• Document
-------------------------
Martin Luther King Jr Day is just around the corner, so I'm busy working hard to prepare a BUNCH of creative and meaningful {MLK Day Materials} for you to use in your Common Core classroom! As I've been working and reading about MLK, I've been inspired by the endless wonderful quotes that he bestowed upon his listeners.

Quotes are a great tool. They give us insight into the minds and character of historical figures, bring inspiration to our daily lives, and also provide teachers with meaningful, cross-curricular activities for our classrooms!

Today I wanted to share with you some ideas for using quotes in your classroom! You can use quotes you've collected yourself, or use my compilation of {MLK Quote Posters}! Either way, I hope you enjoy using some of these ideas in your classroom!

Point of View
Practice identifying the point of view of the speaker as well as their possible audiences. {CCRA.R.6} {CCRA.SL.3}

Writing Inspiration:
Students can use the quotes as a basis for writing their own speeches, essays, or journal entries. Hang the quotes around the room or in a writing center for students to choose, or try putting the quotes in a jar to pull randomly. {CCRA.W.1} {CCRA.W.2} {CCRA.SL.6}

Design Inspiration:
Let your students get creative by using the quotes to inspire a design. They can design anything to portray the meaning behind the quote. Some ideas include: a poster, sticker, bumper sticker, tattoo, or license plate. Then of course, students will need to explain their design! {CCRA.SL.5}

Have the students rewrite or expand on the quote in a creative way. The can write a song/rap, poem, tweet, short story, interview, etc. {CCRA.SL.6}

Students can input entire quotes or important words from it to create a Wordle. Use just the quote or have students add their own thoughts, feelings, opinions, reactions, etc. You can also do this in reverse! Show students a quote Wordle and have them decode what the quote originally said! {CCRA.W.6}

Memorize Them
Encourage students to know important aspects of history, and utilize this information and inspiration in their everyday lives! {CCRA.SL.6}

Quote Them!
-------------------------
• Objective
Tell whether each statement below agrees with the post on using quotes in class, answering yes or no and quoting the words of the post that decide it. (a) One suggestion is to put quotes in a jar so students can draw them at random. (b) A T-shirt is among the design ideas listed. (c) The Wordle activity can also be done in reverse.
-------------------------
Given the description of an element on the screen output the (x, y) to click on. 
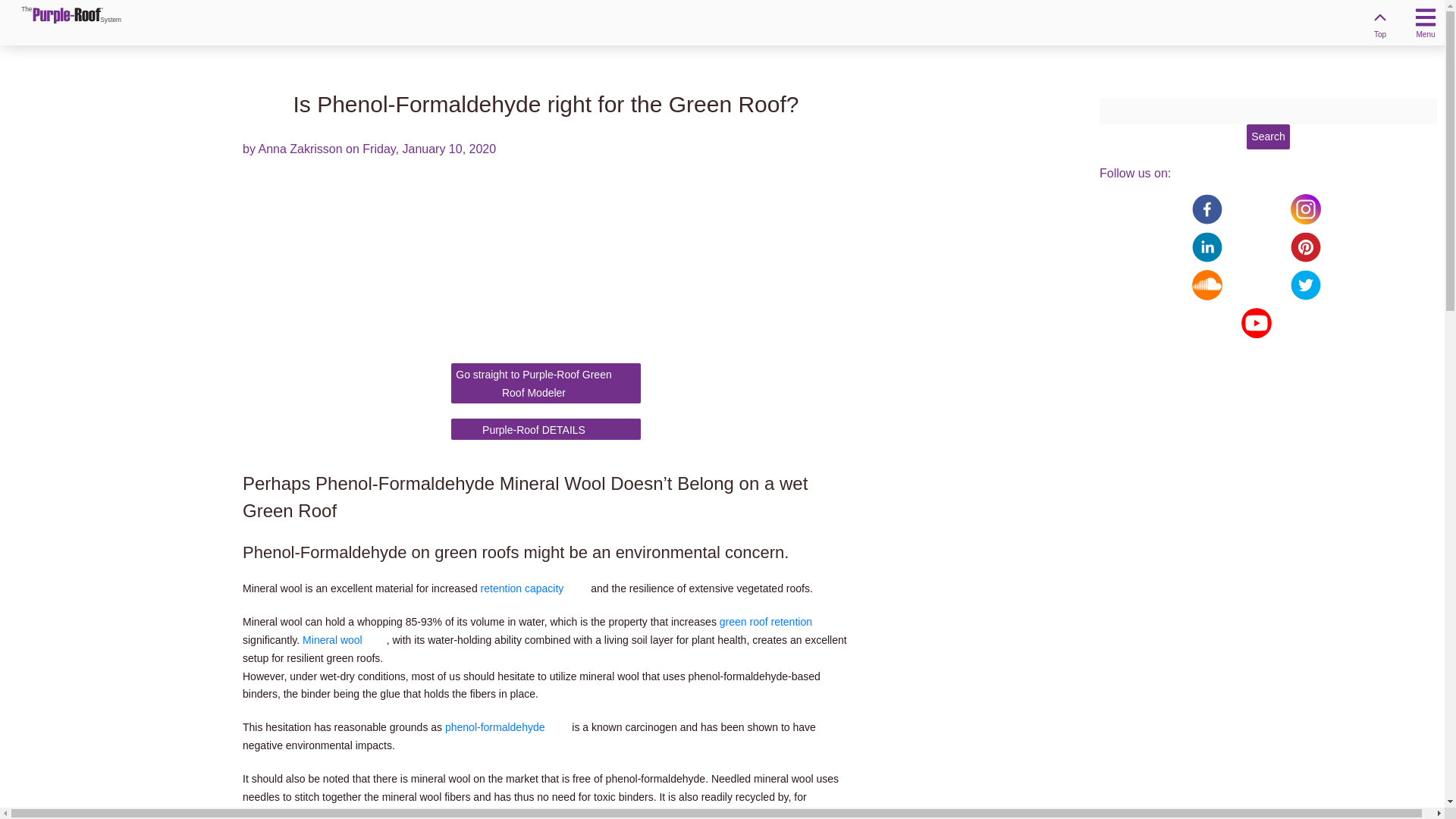
Purple-Roof DETAILS (545, 429)
Mineral wool (344, 639)
Phenol-formaldehyde explained (507, 727)
Purple-Roof Details (545, 429)
Learn more about mineral wool! (344, 639)
phenol-formaldehyde (507, 727)
Evapotranspiration determines green roof retention! (777, 621)
Go straight to Purple-Roof Green Roof Modeler (545, 383)
Search (1267, 136)
green roof retention (777, 621)
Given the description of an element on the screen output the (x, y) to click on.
-------------------------
• Expected answer
(a) Yes: "try putting the quotes in a jar to pull randomly"
(b) No: "Some ideas include: a poster, sticker, bumper sticker, tattoo, or license plate."
(c) Yes: "You can also do this in reverse! Show students a quote Wordle and have them decode what the quote originally said!"